What the scientists do not measure -- because, I’m sure, they cannot measure it -- is an abstract quality. Maybe the best single word is flair. Flair is impossible to measure, and it is mighty difficult to define. It includes inventiveness and artistry and audacity and improvisation and style and daring and mischief and a whole longer list of all those vaguely naughty, certainly unconventional and unexpected thoughts and actions that add up to brilliance; maybe some would call it genius.
We saw the Ronaldo brilliance glittering brightly this past weekend. Real was struggling against Rayo Vallecano when Ronaldo won the game for them with a dazzling goal, a goal of superb originality, a goal that sprung from the unmeasurable magic of Ronaldo’s flair.
Running away from the goal, about 12 yards behind him, Ronaldo caught up with the ball and without turning, stepped over it to launch a back-heel shot. The sheer impudence of the shot caught everyone by surprise and the ball speedily threaded its way between five defenders, including the goalkeeper, before it entered the net. The heel shot itself was not a particularly elegant move, but it was perfectly executed, all that was needed to turn Ronaldo’s moment of inspiration into a memorable goal.
Incredibly, maybe six hours after Ronaldo’s goal, we got another similar goal, the result of an impulsive moment of unfettered flair. It came, of course, from Lionel Messi.

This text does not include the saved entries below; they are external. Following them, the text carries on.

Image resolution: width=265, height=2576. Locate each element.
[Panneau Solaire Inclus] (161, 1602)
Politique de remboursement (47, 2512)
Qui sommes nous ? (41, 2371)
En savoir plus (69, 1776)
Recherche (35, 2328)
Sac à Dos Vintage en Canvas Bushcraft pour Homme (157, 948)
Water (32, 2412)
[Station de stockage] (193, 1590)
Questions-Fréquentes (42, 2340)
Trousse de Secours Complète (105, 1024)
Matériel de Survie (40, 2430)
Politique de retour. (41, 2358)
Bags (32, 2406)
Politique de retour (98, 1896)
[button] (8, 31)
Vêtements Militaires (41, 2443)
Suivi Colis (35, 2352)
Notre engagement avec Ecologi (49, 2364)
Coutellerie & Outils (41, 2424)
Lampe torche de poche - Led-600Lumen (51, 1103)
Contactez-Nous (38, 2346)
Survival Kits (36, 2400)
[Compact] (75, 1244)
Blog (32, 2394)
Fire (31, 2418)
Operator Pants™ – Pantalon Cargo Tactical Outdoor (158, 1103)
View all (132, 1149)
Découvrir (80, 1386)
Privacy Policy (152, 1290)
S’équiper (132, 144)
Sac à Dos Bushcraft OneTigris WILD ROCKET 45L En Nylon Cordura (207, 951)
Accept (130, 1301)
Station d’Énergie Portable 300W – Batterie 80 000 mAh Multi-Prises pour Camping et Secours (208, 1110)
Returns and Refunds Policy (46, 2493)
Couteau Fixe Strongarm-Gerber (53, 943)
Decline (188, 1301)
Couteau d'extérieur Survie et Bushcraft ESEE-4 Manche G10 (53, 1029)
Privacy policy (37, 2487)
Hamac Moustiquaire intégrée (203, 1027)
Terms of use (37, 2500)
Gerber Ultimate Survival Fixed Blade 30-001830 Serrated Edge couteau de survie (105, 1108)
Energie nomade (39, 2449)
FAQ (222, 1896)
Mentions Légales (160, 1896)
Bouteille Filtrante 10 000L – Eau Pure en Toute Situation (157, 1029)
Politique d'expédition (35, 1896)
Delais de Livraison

A quickly taken free kick -- and here the skill was remarkable, as the ball sailed high, surely too high ... but no, not too high, just right to fool the goalkeeper and to drop into the far side of the net. Perfection.
Messi will, I imagine, one day be the target of the sports scientists who will want to measure how he does all those remarkable things. Good luck to them. They will be no more successful than they were with Ronaldo.
Maybe it won’t always be this way, maybe there will one day be a method of defining and measuring flair. In which case there will suddenly arise a new army of specialist coaches, the flair coaches. For all I know, they may already be with us. If they are, then I do not wish them well. May they fail disastrously.
At the moment, as far as I can see, soccer flair springs from the soccer soul, unbidden, untrained, undisciplined -- and, I pray, uncoachable. But I think it does seem to need a special environment. Watch Ronaldo in the science video, and watch Messi in any game. Watch their faces ... and watch those smiles. Ronaldo’s flashes and dazzles, but this is not a Hollywood smile, this has genuine warmth. Messi’s smile may be less dazzling, but it is emotional and moving. Both those smiles make you want to smile. We don’t see those sort of smiles too often in modern, earnest, money-making soccer.
The word for these smiles is ... boyish. Happy, innocent, conveying simple enjoyment. I cannot believe that it is mere coincidence that these two wonderful players should share the gift of a radiant smile. More likely is that those boyish smiles reveal the delight they get from filling their soccer repertoires with boyish fantasies.
I do not believe that scientists will ever be able to measure that spirit, and I think they’re well aware of that. But the coaches -- the ones with the power to crush that spirit -- they’re the ones we have to beware of.